First tip, you can use length() instead of size(), length() returns the number of elements in the largest dimension.

To be clear, your code hopes to simply remove only 1 of duplicate small values in the 4th 5th and 6th collumns? So if you had 3 duplicate small values you would keep two of them?

You may want to look at logical indexing. Here's code that would remove all small values.

pore_char.BoundingBox = pore_char.BoundingBox((pore_char.BoundingBox(:,4) > vox_min), :)
pore_char.BoundingBox = pore_char.BoundingBox((pore_char.BoundingBox(:,5) > vox_min), :)
pore_char.BoundingBox = pore_char.BoundingBox((pore_char.BoundingBox(:,6) > vox_min), :)

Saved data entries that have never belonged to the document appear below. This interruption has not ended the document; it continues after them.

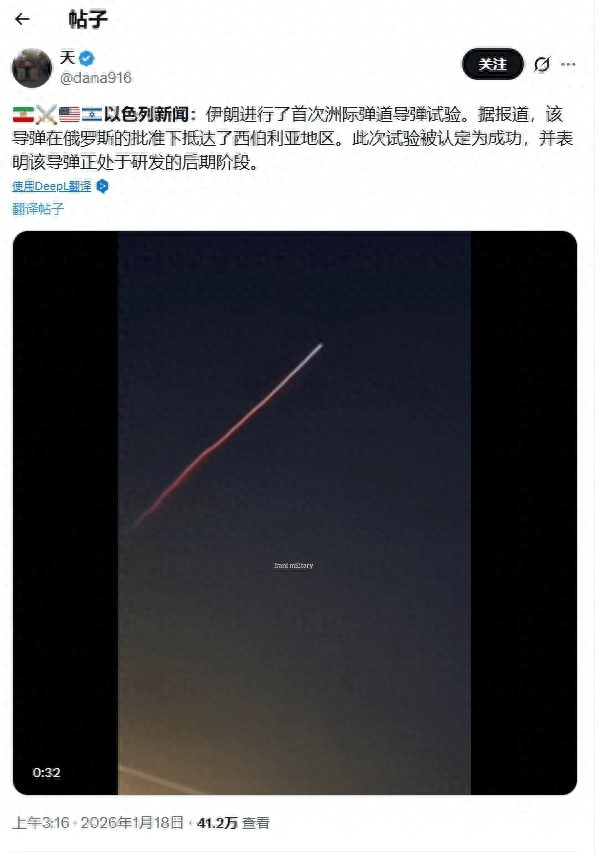The width and height of the screenshot is (598, 855).
Task: Open the @dana916 handle link
Action: point(96,78)
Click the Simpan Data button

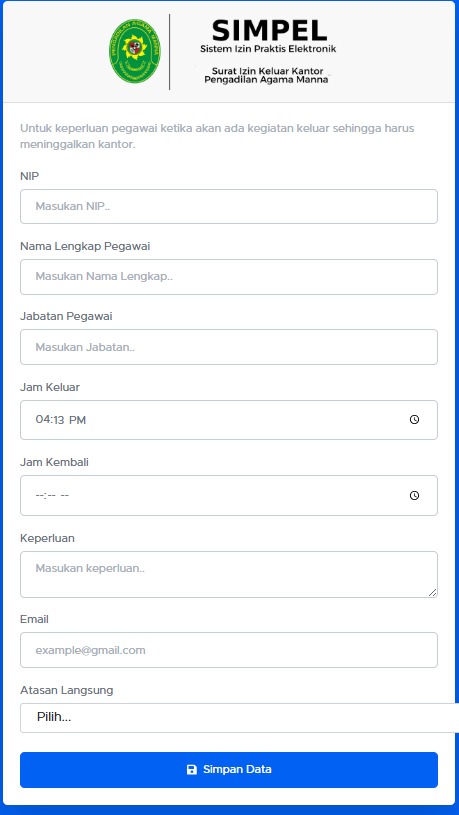click(x=229, y=770)
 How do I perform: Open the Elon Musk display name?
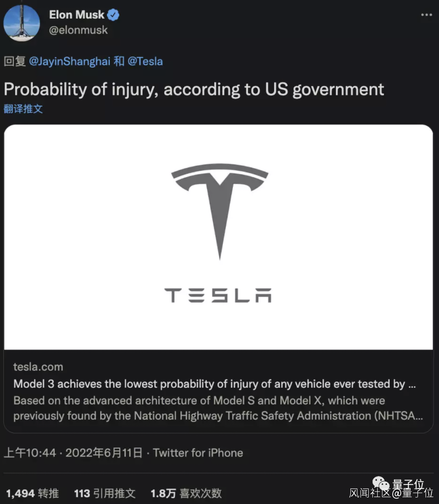(x=76, y=15)
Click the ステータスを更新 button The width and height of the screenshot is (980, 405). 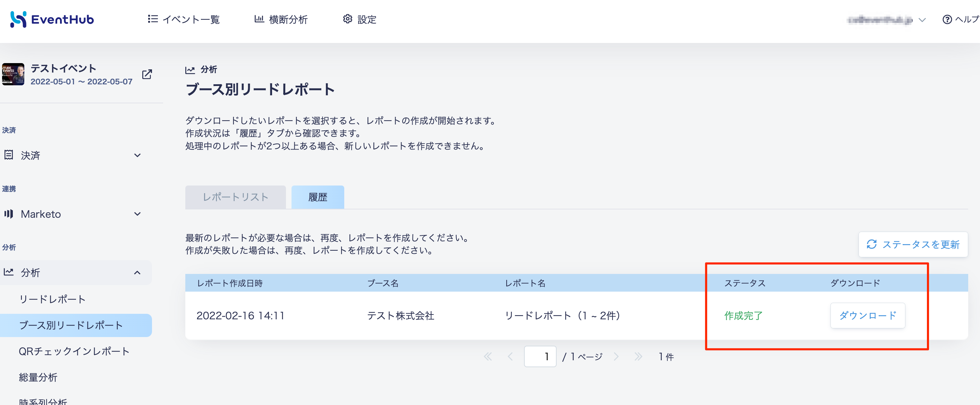pyautogui.click(x=913, y=244)
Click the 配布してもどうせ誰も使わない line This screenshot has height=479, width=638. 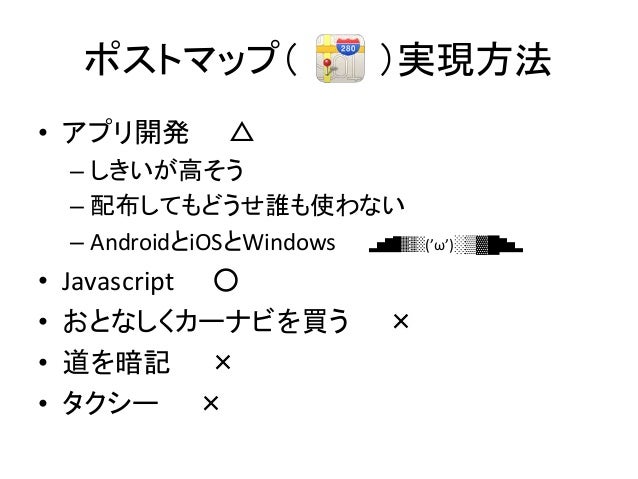247,205
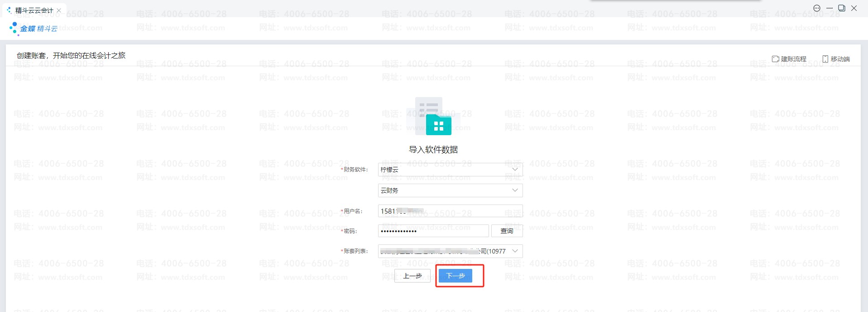
Task: Click the 创建账套 page title text
Action: pos(71,55)
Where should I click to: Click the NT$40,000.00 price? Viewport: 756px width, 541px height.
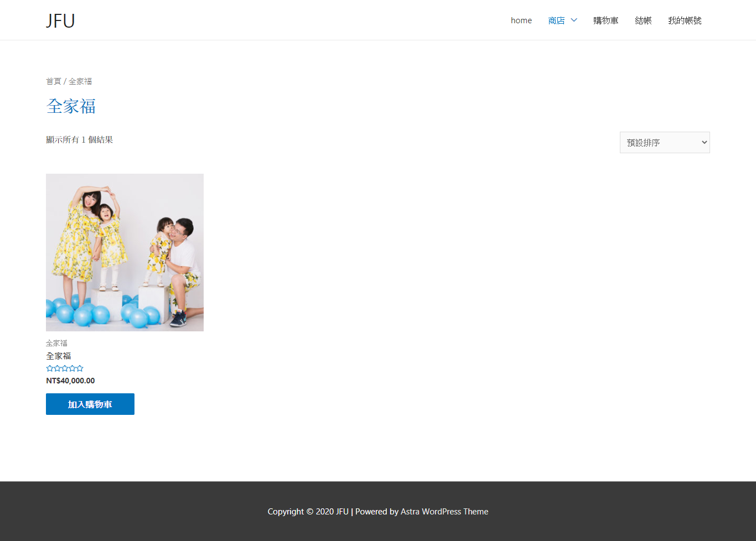(70, 381)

Heres code that stores all small values in a new array and then removes them from original array:

pore_char.BoundingBoxSmall = pore_char.BoundingBox((pore_char.BoundingBox(:,4) < vox_min), :)
pore_char.BoundingBoxSmall = [pore_char.BoundingBoxSmall pore_char.BoundingBox((pore_char.BoundingBox(:,5) < vox_min), :)]
pore_char.BoundingBoxSmall = [pore_char.BoundingBoxSmall pore_char.BoundingBox((pore_char.BoundingBox(:,6) < vox_min), :)]
pore_char.BoundingBox = pore_char.BoundingBox((pore_char.BoundingBox(:,4) > vox_min), :)
pore_char.BoundingBox = pore_char.BoundingBox((pore_char.BoundingBox(:,5) > vox_min), :)
pore_char.BoundingBox = pore_char.BoundingBox((pore_char.BoundingBox(:,6) > vox_min), :)

Or a more simple example:

A = 10.*rand(100,3); %creates a 100x3 matrix of random numbers between 0 and 10
A = A((A(:,1)>4),:); %redefines A as every row that meets the criteria of the first collumn in that row being > 4.

Nolan Miller 2019년 6월 28일

The last example worked! I needed the script to rake through all three of the columns removing any row where any of the three values was less than a value. I planned on using a for loop to repeat the simple example for each column, but the index always went out of range due to the deleted rows.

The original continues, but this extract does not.